((Hatırlatma : Bir önceki bölümün son cümleleri...
Gerçekler ile yüzleşmeye öyle yakındım ki Defne Teyze'nin bu zamansız girişi çok canımı sıkmıştı. Biran önce Aras ile yalnız kalmalıydım. Kaybedecek zamanım yoktu artık. Her şey açığa çıkmalıydı.))
...
Sanki odada sadece ben ve Aras varmışcasına tüm dikkatimi onda toplamıştım. Defne Teyze'nin sorduğu soruyu duymayı bırak varlığını dahi unutmuştum. Bu durumu çabuk kavrayan Aras ortalığı toparlamaya çalışıyordu.
"Bir şey yok anne. Bizim sakar bugün yemek yapmaya çalışmış da. Sonuç bu." dedi parmağıyla beni işaret ederek.
"Ahh canım, yemek vardı zaten dün geceden yapıp koymuştum dolaba. Neden kendini yoruyorsun? Dinlenmem lazım senin."
Bu sefer karşımda duran ve benim için gerçekten endişelendiğini düşündüğüm kadına boş bir ifadeyle bakıyordum. Kaşlarını kaldırarak benden bir cevap bekler gibi dikmişti gözlerini üzerime. Daha fazla kayıtsız kalamayarak çok da düşünmeden cevaplayıverdim sorusunu.
"Şey...Canım hamburger çekti. Bende yapmak istedim ama pek beceremedim sanırım." dedim zoraki bir gülümse ile.

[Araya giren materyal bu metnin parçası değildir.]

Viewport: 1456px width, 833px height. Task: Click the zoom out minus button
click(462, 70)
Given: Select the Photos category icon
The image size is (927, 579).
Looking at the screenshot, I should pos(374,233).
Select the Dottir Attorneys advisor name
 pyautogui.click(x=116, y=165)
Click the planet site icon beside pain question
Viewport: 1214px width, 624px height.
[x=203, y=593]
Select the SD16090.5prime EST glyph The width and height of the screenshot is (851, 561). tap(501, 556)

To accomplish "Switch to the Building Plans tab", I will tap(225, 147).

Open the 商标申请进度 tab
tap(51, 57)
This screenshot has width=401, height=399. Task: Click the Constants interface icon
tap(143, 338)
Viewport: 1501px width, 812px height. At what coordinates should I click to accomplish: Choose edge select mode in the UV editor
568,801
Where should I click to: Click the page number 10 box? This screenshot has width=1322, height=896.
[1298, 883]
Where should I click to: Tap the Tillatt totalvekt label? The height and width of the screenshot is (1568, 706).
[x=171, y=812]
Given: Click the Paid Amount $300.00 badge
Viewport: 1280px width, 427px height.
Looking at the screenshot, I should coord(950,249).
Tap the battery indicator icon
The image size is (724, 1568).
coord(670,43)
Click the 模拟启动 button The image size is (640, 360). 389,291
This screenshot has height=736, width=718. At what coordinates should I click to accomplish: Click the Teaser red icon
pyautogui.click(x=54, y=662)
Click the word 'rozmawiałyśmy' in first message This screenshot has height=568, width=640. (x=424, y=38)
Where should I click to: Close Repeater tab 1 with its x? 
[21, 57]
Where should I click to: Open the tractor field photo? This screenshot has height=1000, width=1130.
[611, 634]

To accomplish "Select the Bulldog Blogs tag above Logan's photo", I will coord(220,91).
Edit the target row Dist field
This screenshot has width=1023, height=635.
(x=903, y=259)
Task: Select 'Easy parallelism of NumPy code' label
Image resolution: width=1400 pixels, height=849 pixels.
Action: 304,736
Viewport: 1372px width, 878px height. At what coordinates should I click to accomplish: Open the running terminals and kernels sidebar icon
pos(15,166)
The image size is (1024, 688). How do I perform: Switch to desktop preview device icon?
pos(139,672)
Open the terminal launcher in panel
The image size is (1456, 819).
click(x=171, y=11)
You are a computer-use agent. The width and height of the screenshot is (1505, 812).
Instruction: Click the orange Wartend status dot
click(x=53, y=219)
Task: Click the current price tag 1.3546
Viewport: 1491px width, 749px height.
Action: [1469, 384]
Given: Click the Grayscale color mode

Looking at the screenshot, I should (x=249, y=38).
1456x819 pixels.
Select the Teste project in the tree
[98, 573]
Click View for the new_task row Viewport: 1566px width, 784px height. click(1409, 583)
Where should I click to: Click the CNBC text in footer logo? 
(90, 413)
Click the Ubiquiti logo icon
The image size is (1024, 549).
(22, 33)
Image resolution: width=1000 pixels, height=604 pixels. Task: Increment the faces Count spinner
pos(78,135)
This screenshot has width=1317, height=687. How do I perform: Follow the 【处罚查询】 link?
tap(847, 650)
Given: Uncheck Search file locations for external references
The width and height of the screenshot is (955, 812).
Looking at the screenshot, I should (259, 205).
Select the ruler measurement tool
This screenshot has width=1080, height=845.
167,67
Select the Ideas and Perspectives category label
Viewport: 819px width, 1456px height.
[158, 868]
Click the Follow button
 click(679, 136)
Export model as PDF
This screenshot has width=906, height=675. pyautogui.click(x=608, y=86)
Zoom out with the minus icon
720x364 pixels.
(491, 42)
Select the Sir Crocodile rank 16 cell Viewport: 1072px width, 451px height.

"Tatlım pazar günü köfteleri birlikte yapıp buzluğa atmıştık ya. Çıkarıp kızartsaydın hemen."
Değil mi ya? Yapmıştık tabi ama benim aklımda kalır mıydı bu? Milyonlarca yemeğin içinden nasıl bunu seçmeyi becermiştim. Gereksiz yere konu uzamıştı. Benim Aras ile yalnız kalmam gerekiyordu. Aksi halde merakıma daha fazla direnemeyip Aras'ı zorla odaya götürecektim.
"Unutmuşum. Haklısınız. Yarın yaparım artık."
"Aras, hadi anneciğim masayı hazırla bende yemekleri ısıtıp getireyim."
Aras annesinin bu emrine büyük bir sadakatle itaat ediyordu. Ona kaş göz yapmama rağmen beni görmezden geliyordu. Nihayet salonda yalnız kaldığımızda koluna yapıştım.
"Ne yapıyorsun sen?! Yemek mi yiyeceğiz bir de? Yürü odaya bana her şeyi anlatacaksın hemde hemen." bunları fısıldayarak fakat bastıra bastıra söylemiştim.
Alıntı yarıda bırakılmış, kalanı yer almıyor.